Open XML approval means ODF competion, coexistence

11.12.2006
Microsoft Corp.'s Office Open XML file format from the Ecma International standards body Thursday, giving it needed credibility as a rival to the OpenDocument format. But Ecma's vote could also make it easier for users and vendors to justify supporting both formats.

"This doesn't make us want to go back to Office, [but] it encourages us to use both formats," said Danny J. Wall, a network engineer at Health First Inc. in Rockledge, Fla.

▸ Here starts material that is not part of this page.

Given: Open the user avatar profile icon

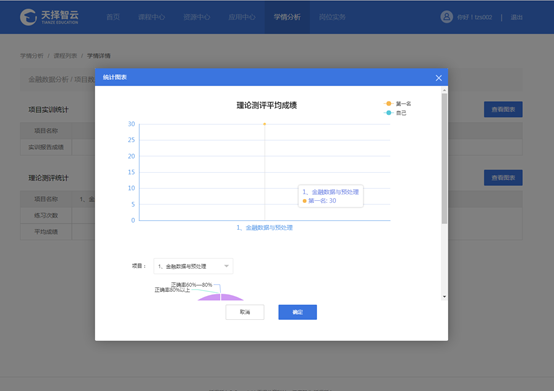Looking at the screenshot, I should [x=447, y=17].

For the past two years, Health First has been slowly shifting its 5,000 desktop users from Office 97 to OpenOffice.org, an open-source application suite. Using OpenOffice is reducing the health care provider's costs and has required less retraining of employees than upgrading to Office 2003 would have, Wall said.

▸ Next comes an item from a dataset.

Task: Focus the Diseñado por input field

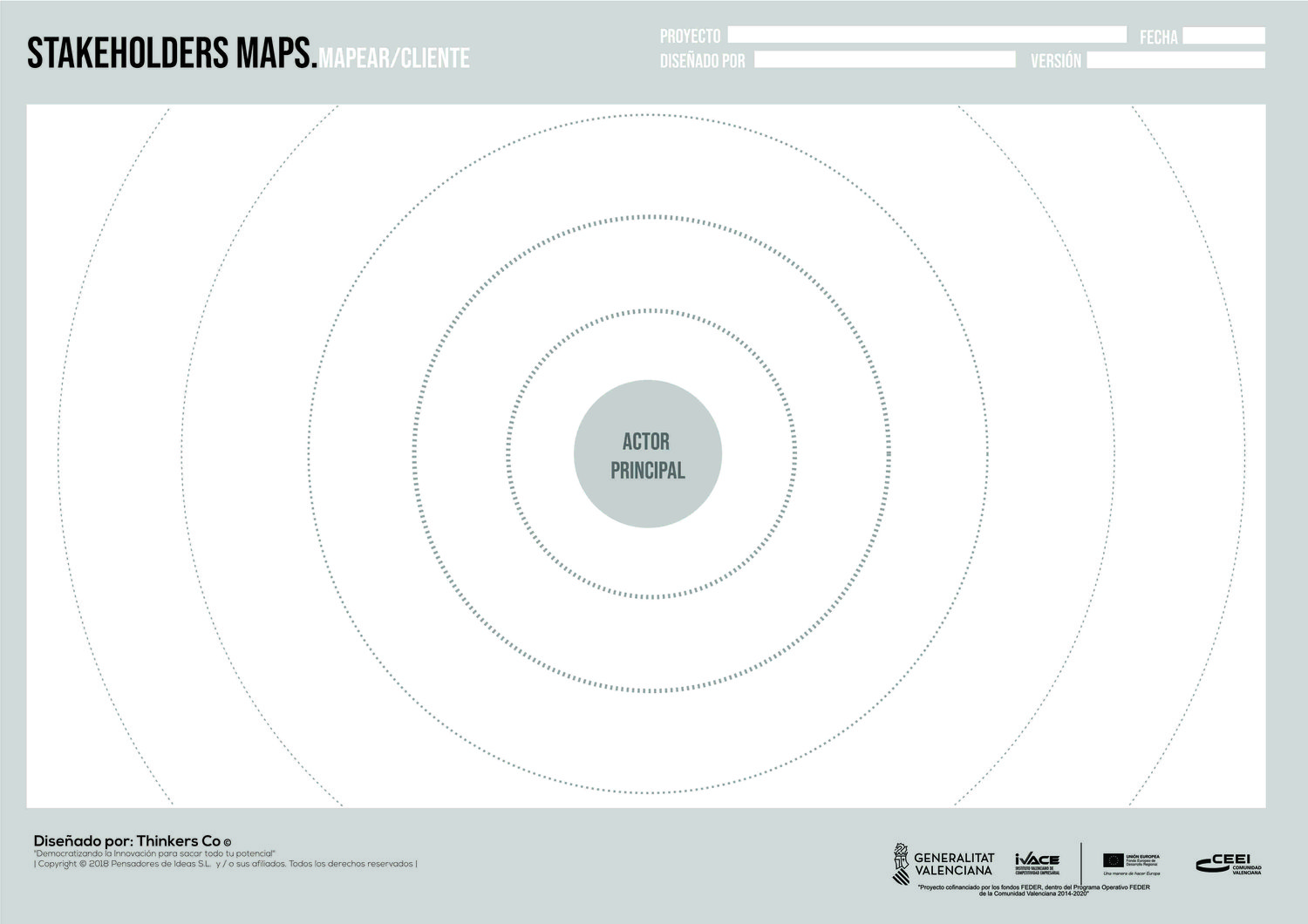Action: pyautogui.click(x=884, y=59)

By default, OpenOffice stores files in the Open Document Format for Office Applications, or ODF. But it can also import and export files in earlier versions of Microsoft's Office formats. Because most of Health First's files are still in Microsoft formats, and in recognition of Office's continued dominance at other companies, Wall said he doesn't strong-arm employees to start saving files in ODF.

As a result, he said, "nobody says 'we just can't use OpenOffice,' because we don't force it on anyone."

Dave Jenkins, chief technology officer at Backcountry.com, an online retailer in West Valley City, Utah, said he wasn't very impressed by Open XML's adoption as an Ecma standard. "In the long run, I think everyone will go to XML, but I don't think they'll go to Microsoft's XML," he said. "If something is going to be open, it has to be all the way open."